Stated task: Switch "microphone" to "mic" in the stretch from the line containing "Click the microphone voice search icon" through the end of the entries, and write those lines again with nothing else altered. Leave the pictures out of your answer.

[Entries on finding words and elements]
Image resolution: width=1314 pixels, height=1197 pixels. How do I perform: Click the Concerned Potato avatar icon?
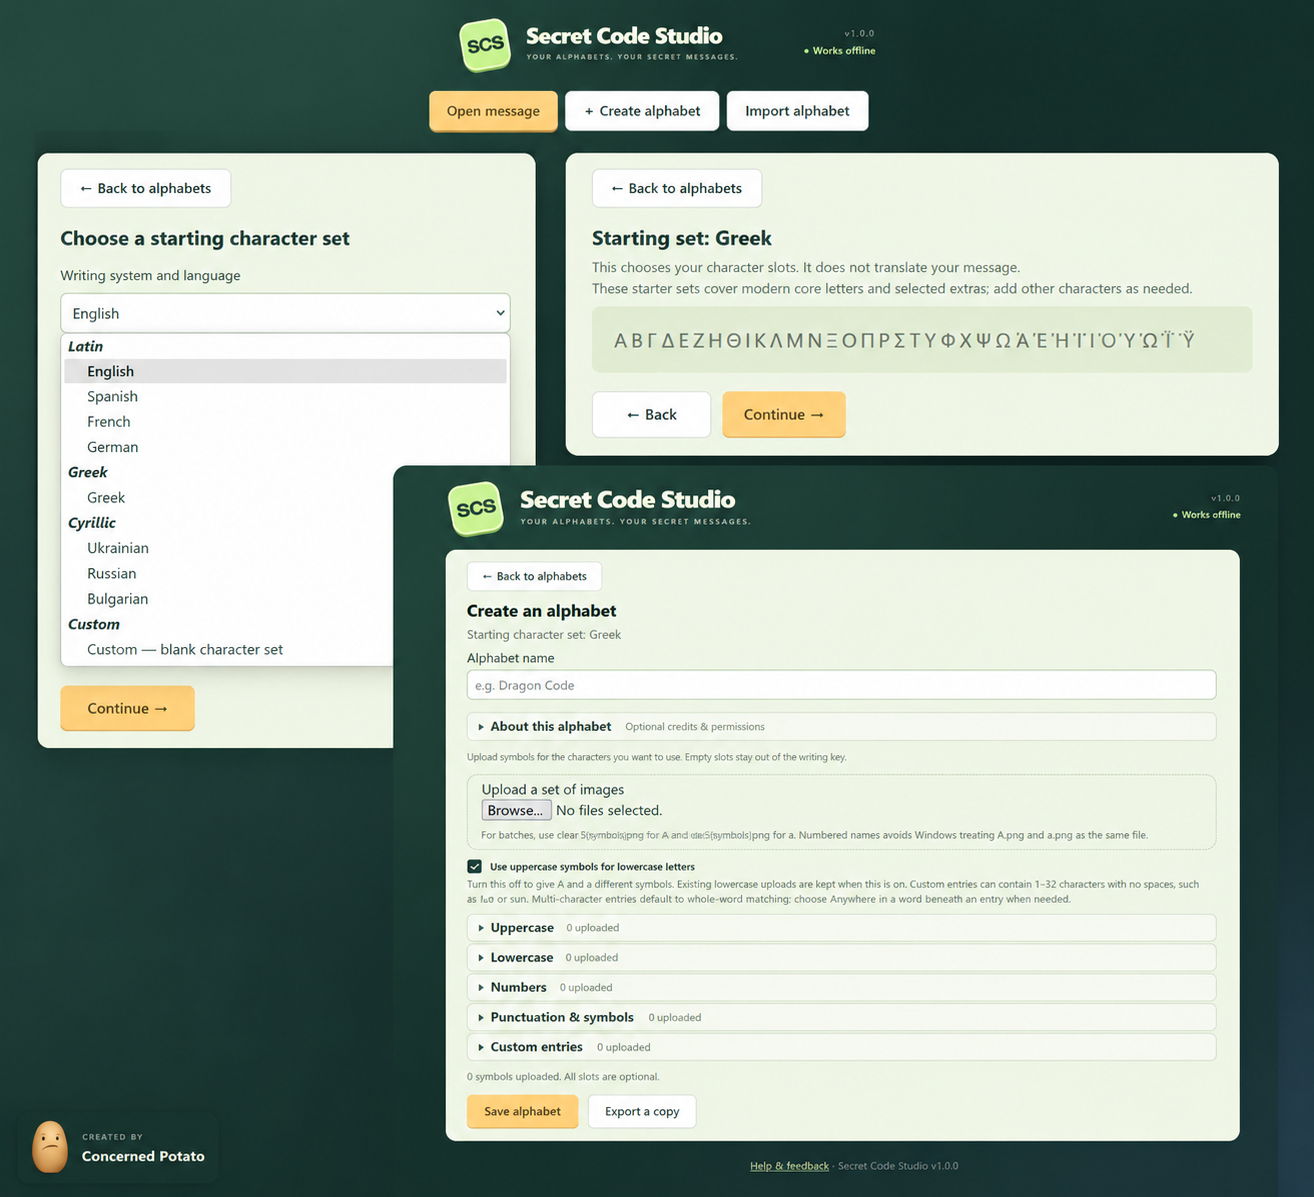click(x=50, y=1146)
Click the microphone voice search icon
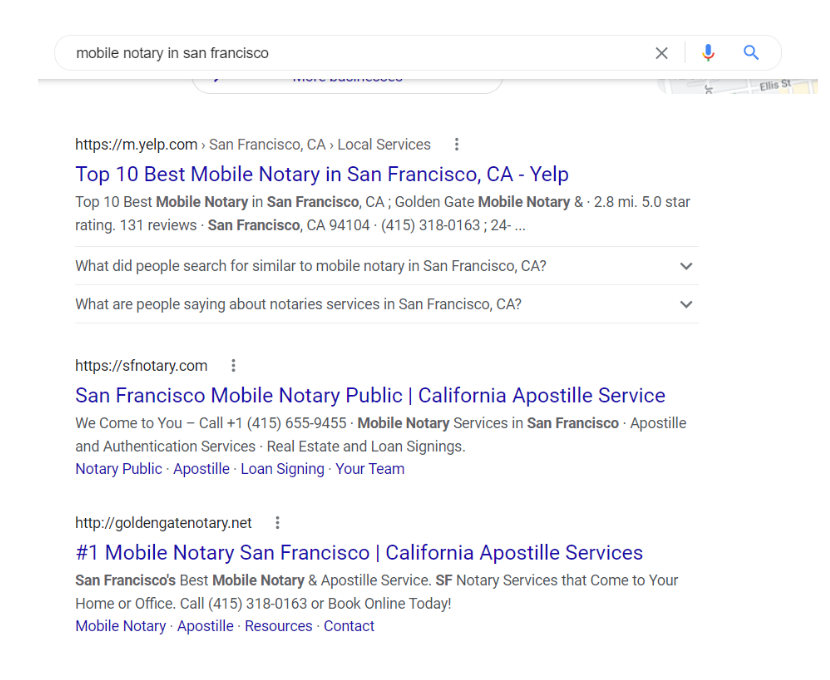 (709, 53)
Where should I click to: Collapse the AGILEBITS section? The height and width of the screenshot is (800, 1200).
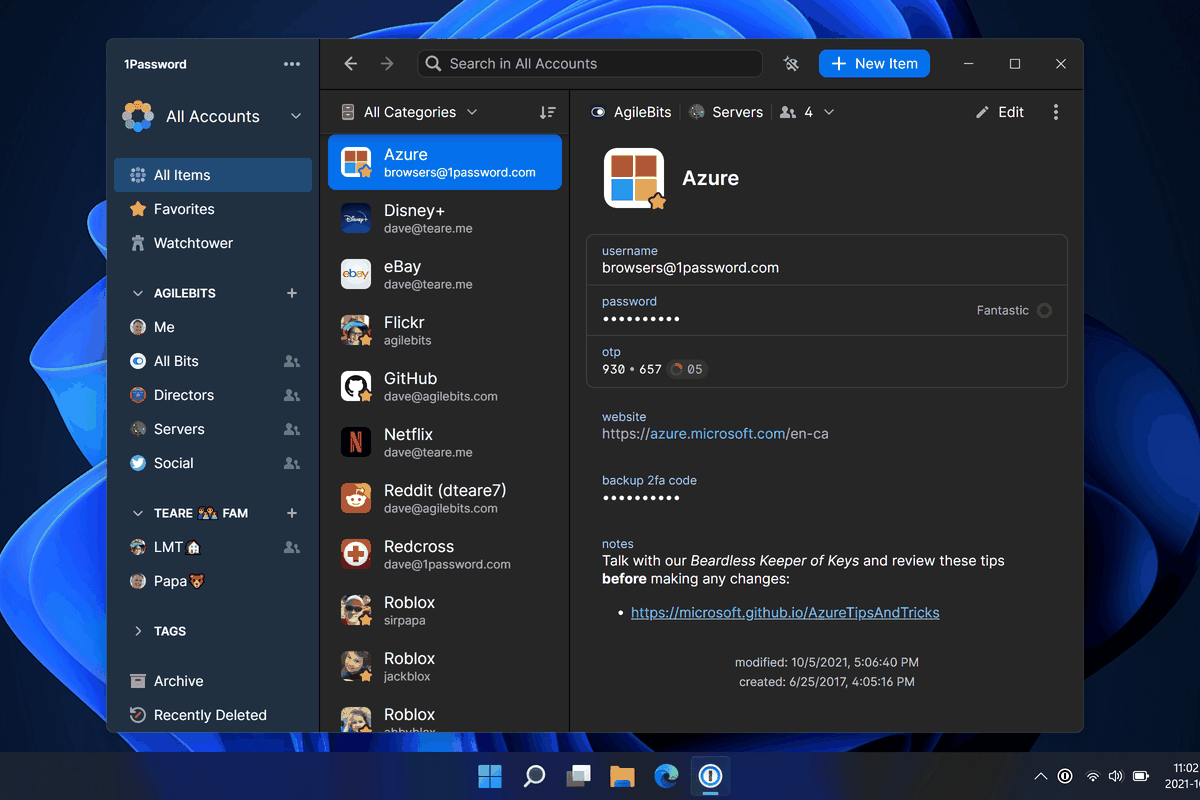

Result of the task:
Click the mic voice search icon
 (709, 53)
Where should I click to: Collapse the AGILEBITS section? The height and width of the screenshot is (800, 1200).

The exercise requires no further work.